Lamentablemente y, a pesar de que me considero un ferviente partidario de Rousseau y su teoría de la bondad natural del ser humano, soy consciente de que es más una utopía que perseguir y que ayudar a conseguir, que una realidad palpable. Y lo vemos cada vez que tenemos ocasión en los numerosos conflictos armados existentes en los 5 continentes.

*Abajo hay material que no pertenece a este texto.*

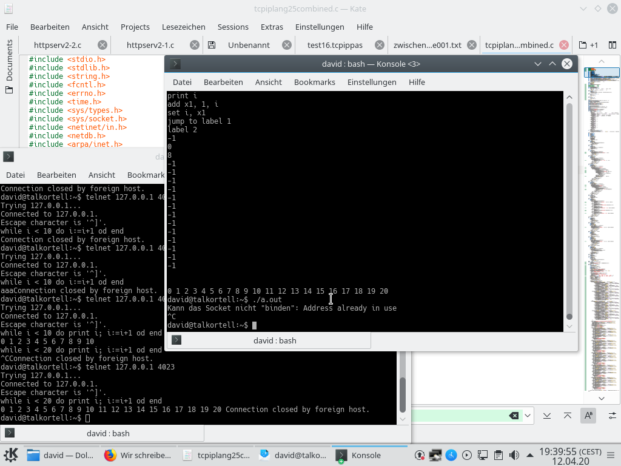Toggle match case in Kate search bar
Screen dimensions: 621x466
[x=588, y=416]
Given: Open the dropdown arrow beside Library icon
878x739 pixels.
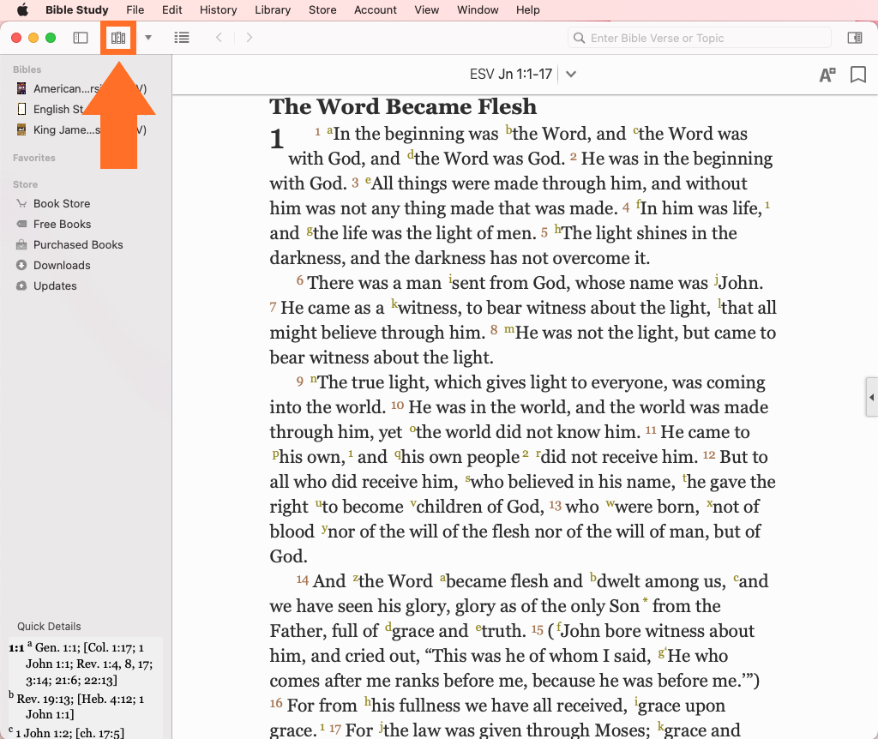Looking at the screenshot, I should tap(148, 38).
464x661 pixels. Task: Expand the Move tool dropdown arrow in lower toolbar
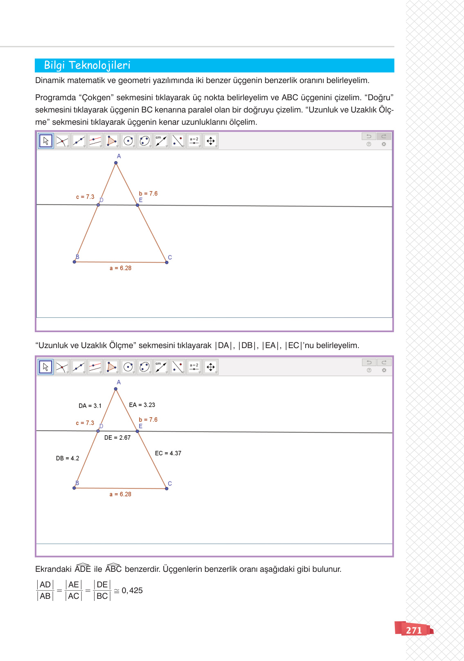point(51,372)
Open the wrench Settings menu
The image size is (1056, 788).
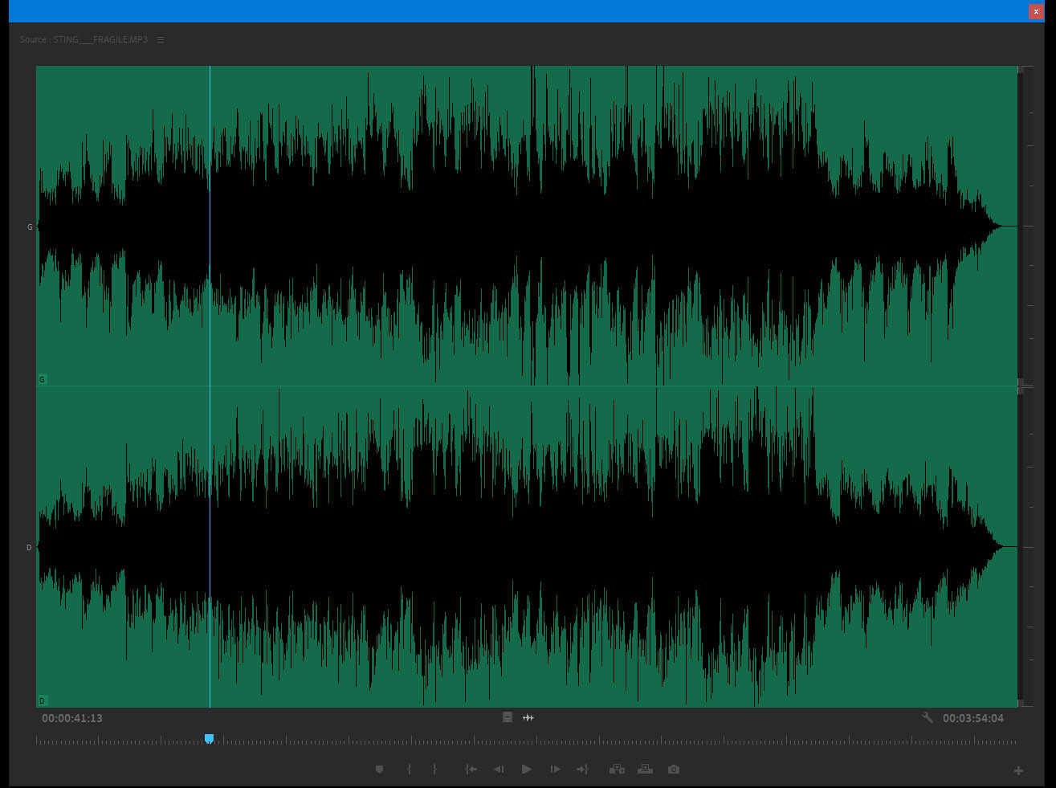[928, 718]
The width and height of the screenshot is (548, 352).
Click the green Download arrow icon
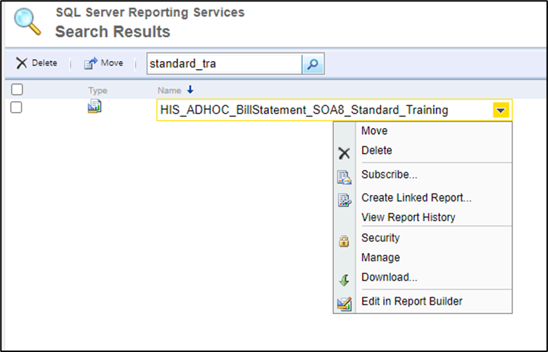344,279

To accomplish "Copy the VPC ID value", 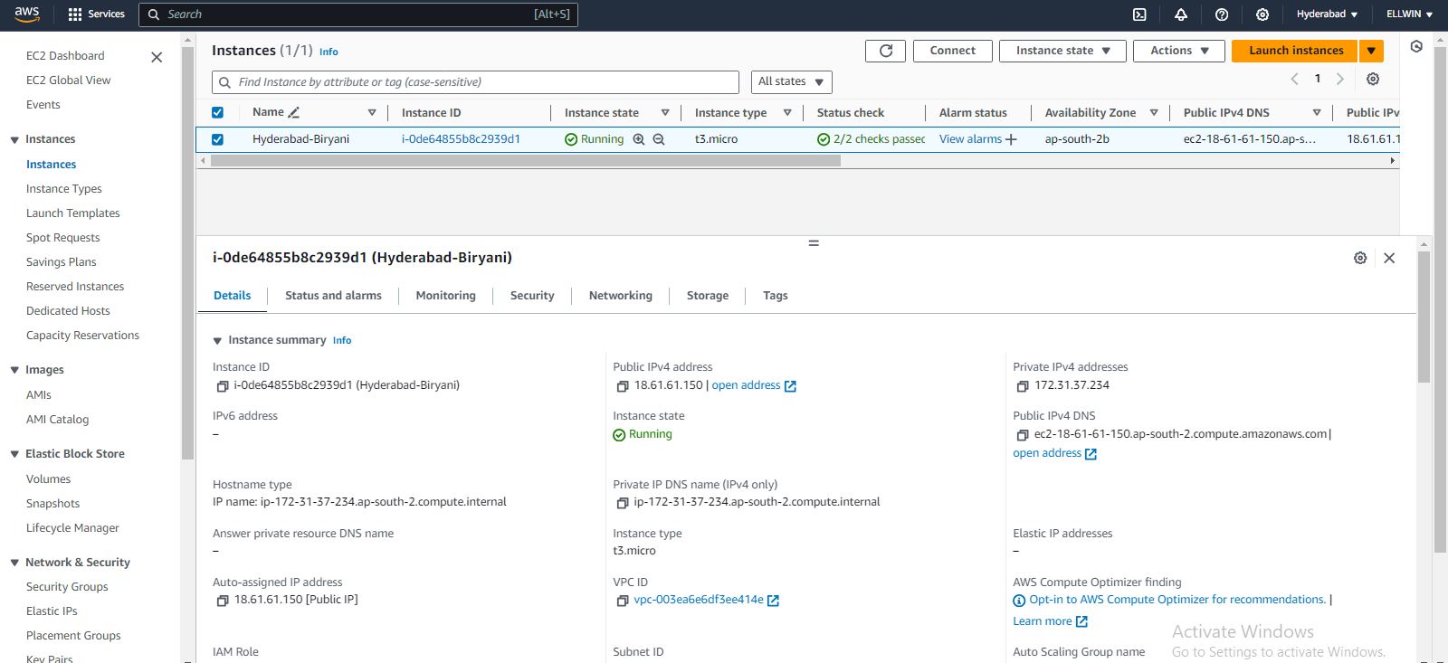I will click(622, 601).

Pero, ¿qué es más importante para un ser humano bueno de corazón que se precie que tratar de predicar con el ejemplo y restituir esa idea de bondad natural en la que, a pesar de que los hechos cotidianos me obliguen a agachar la cabeza, sigo pensando en mi interior que, cuando nacemos, todos somos inocentes, nadie es malo por naturaleza y de nosotros depende, de nuestra educación recibida, de nuestros sentimientos hacia los que nos rodean, conseguir que esa fraternidad se extienda por toda la humanidad y, sobre todo, que perdure en el tiempo y que sea fuente de enseñanzas para las generaciones que vendrán después de nosotros.

Personas como Leoncio Badía y su ejemplo nos ponen en la senda de nuestro propio mejoramiento como seres humanos. Bien se puede decir que Leoncio consiguió hasta límites insospechados desbastar su propia piedra bruta, sin conocimientos, sin estudios, simplemente siendo en toda la amplia extensión de la palabra, un auténtico y fraterno ser humano.